OBJECTIVE - Format the lines below as a Markdown table with two columns, Row and Line, numbering each row and omitting any blank lines. Leave the pictures out of the answer.

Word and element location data
○ ○ ○ ○

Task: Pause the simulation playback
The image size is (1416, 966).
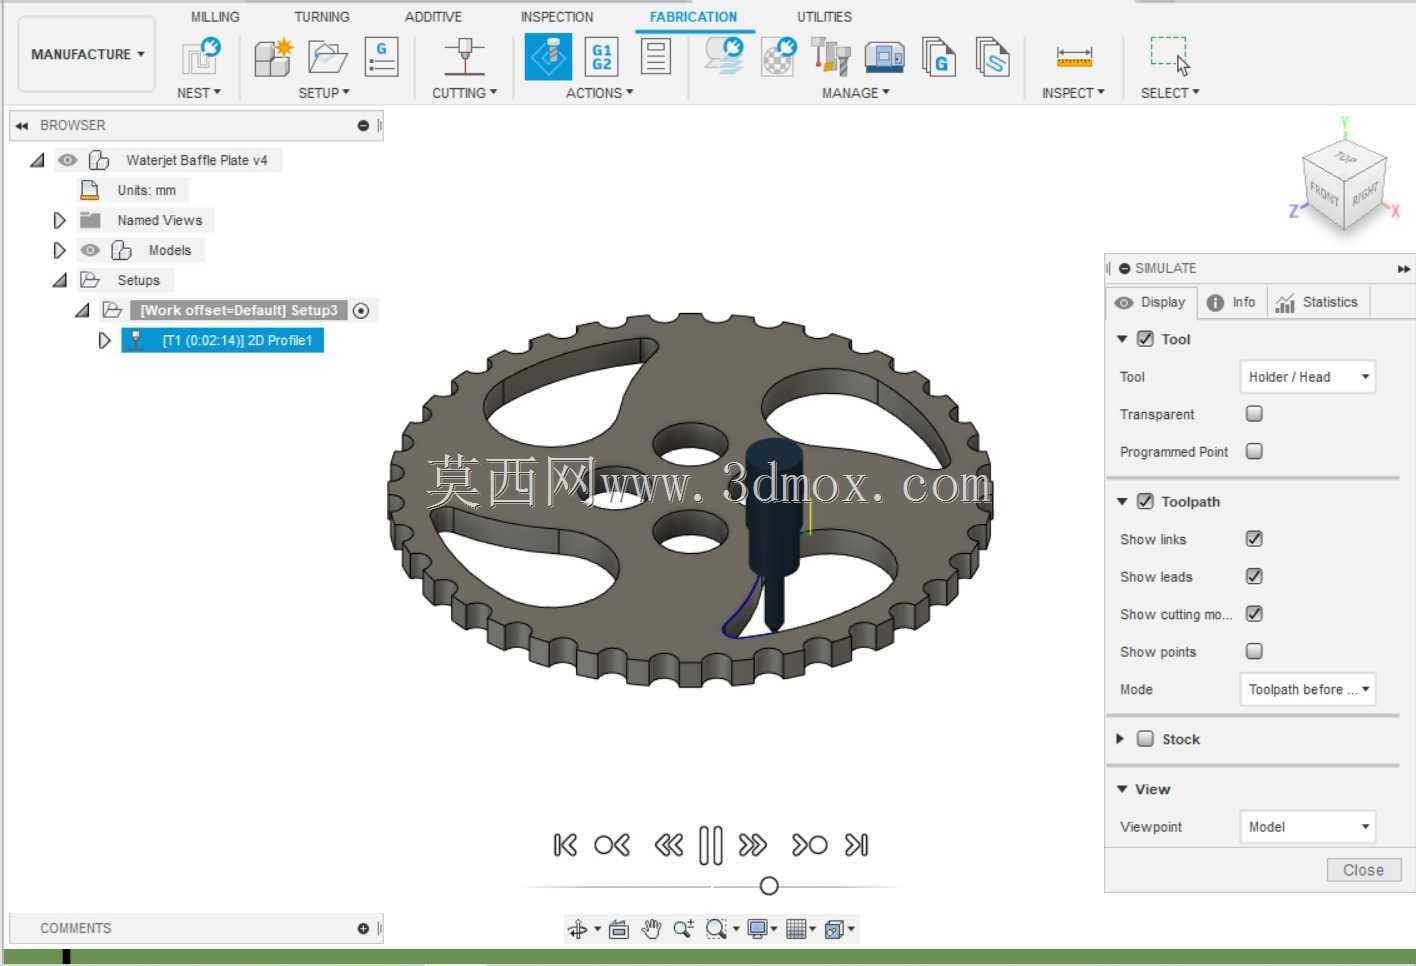Action: 711,846
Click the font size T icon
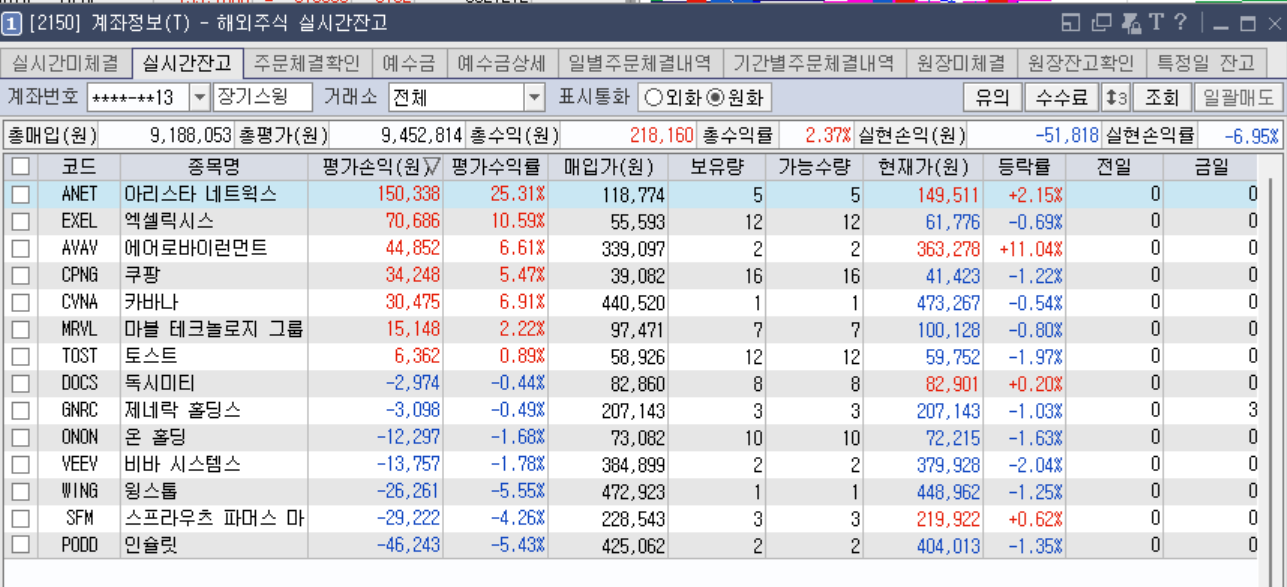 (x=1156, y=23)
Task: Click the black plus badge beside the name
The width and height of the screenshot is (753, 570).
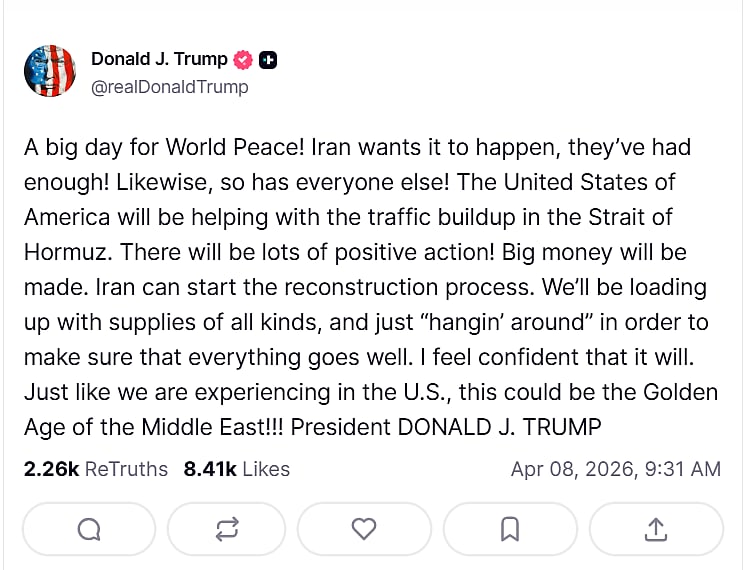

○ ○ ○ ○

FINISHED EXERCISE -
| Row | Line |
|---|---|
| 1 | Task: Pause the simulation playback |
| 2 | The image size is (1416, 966). |
| 3 | Action: 711,846 |
| 4 | Click the font size T icon |
| 5 |  (x=1156, y=23) |
| 6 | Task: Click the black plus badge beside the name |
| 7 | The width and height of the screenshot is (753, 570). |